Saskatchewan remains committed to publicly funded, publicly administered health care and maximizing surgical capacity in publicly operated facilities. By contracting third party facilities, this provided additional capacity for the Province to perform more surgeries in addition to those provided in hospital settings.

During the five years of the Surgical Initiative (2010-11 to 2014-15) the Government of Saskatchewan provided a cumulative investment was approximately $235M. The goal of this initiative was to remove bottlenecks in the surgical system and reduce wait times. Potential cost savings were not prioritized for consideration.

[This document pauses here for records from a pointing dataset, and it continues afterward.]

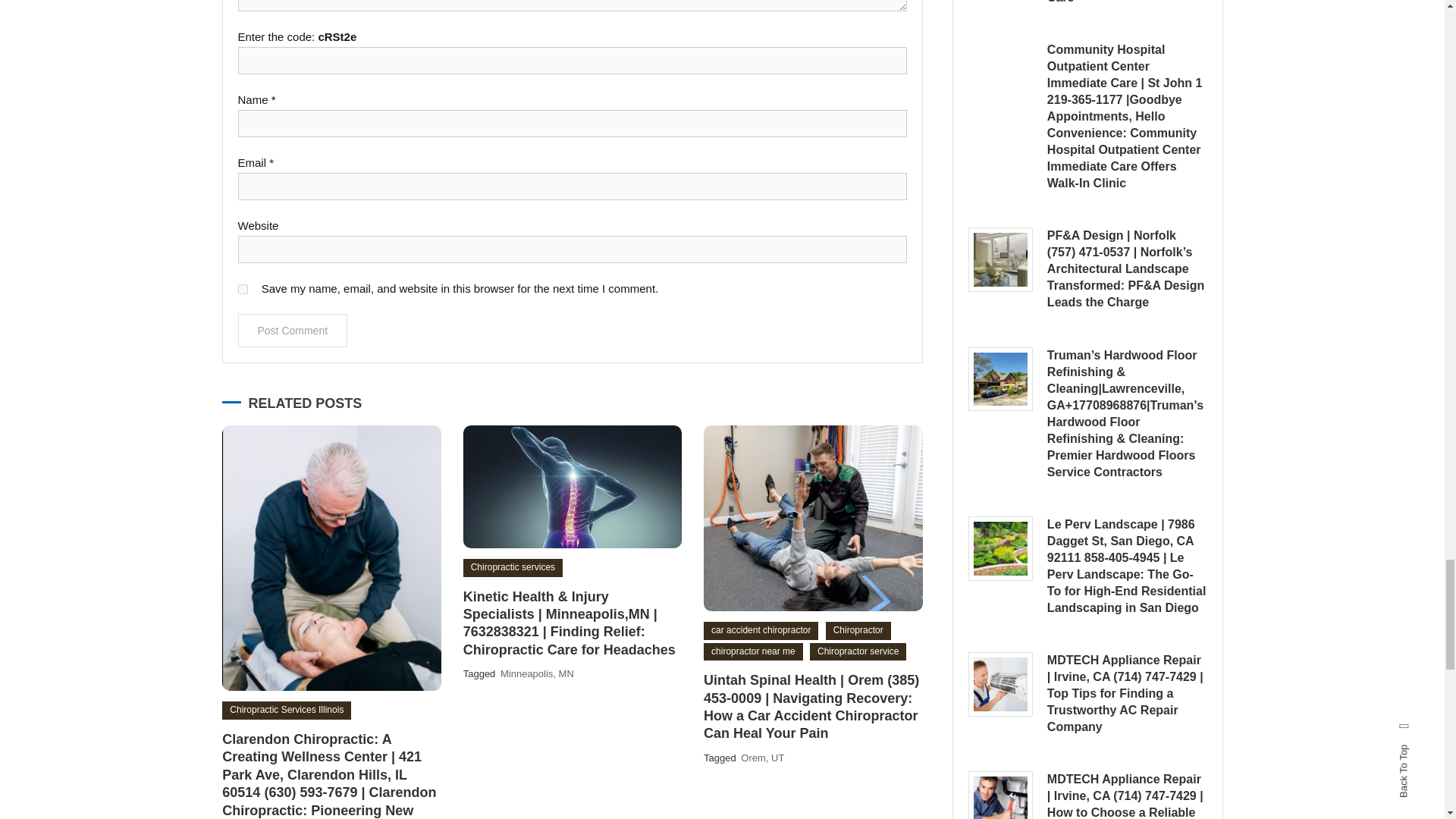
Post Comment (292, 330)
yes (242, 289)
Given the description of an element on the screen output the (x, y) to click on. 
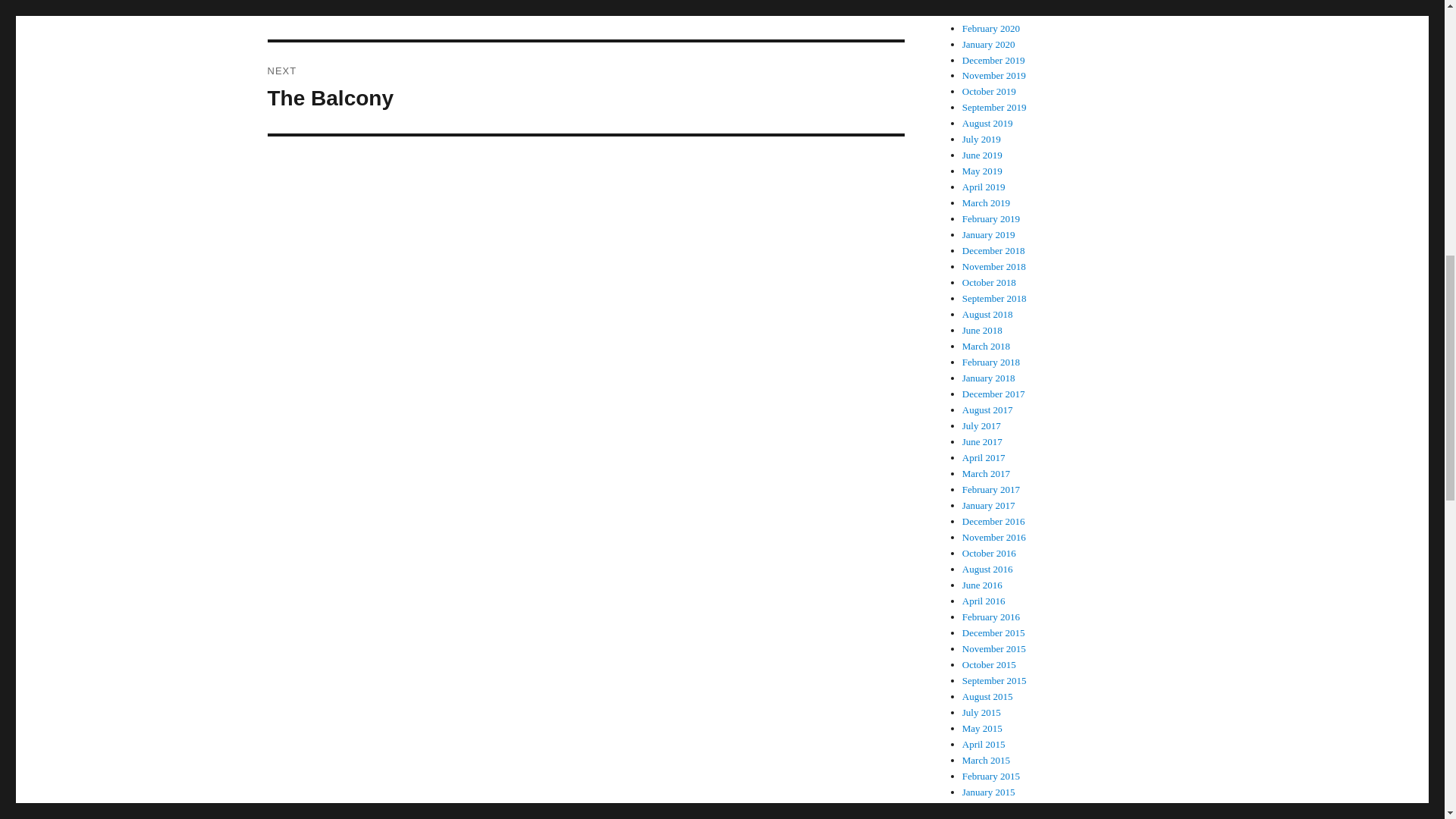
February 2020 (585, 87)
April 2019 (991, 28)
June 2019 (984, 186)
May 2019 (982, 154)
March 2020 (982, 170)
April 2020 (986, 12)
October 2019 (984, 1)
December 2019 (989, 91)
January 2019 (993, 60)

Costing comparisons of the original contract awards for third party surgical facilities demonstrated all procedures were performed below the cost of the public system. More recently, comparisons using estimated public system costing for surgeries based on a resource weight methodology developed by the Canadian Institute for Health Information show costs per procedure can vary based on complexity of the patient, we do not calculate actual cost per each procedure performed. Based on this more recent analysis, assessments showed that the difference between per-procedure costs in public hospitals and private surgical centres are roughly 35 per cent in plastic surgery and general surgery day procedures, and up to 45 per cent in orthopedic day procedures. Note that our private surgical partners typically perform less complex surgical cases as they are unable to keep a patient overnight or for an extended recovery, which contributes to some of the cost differences reported here.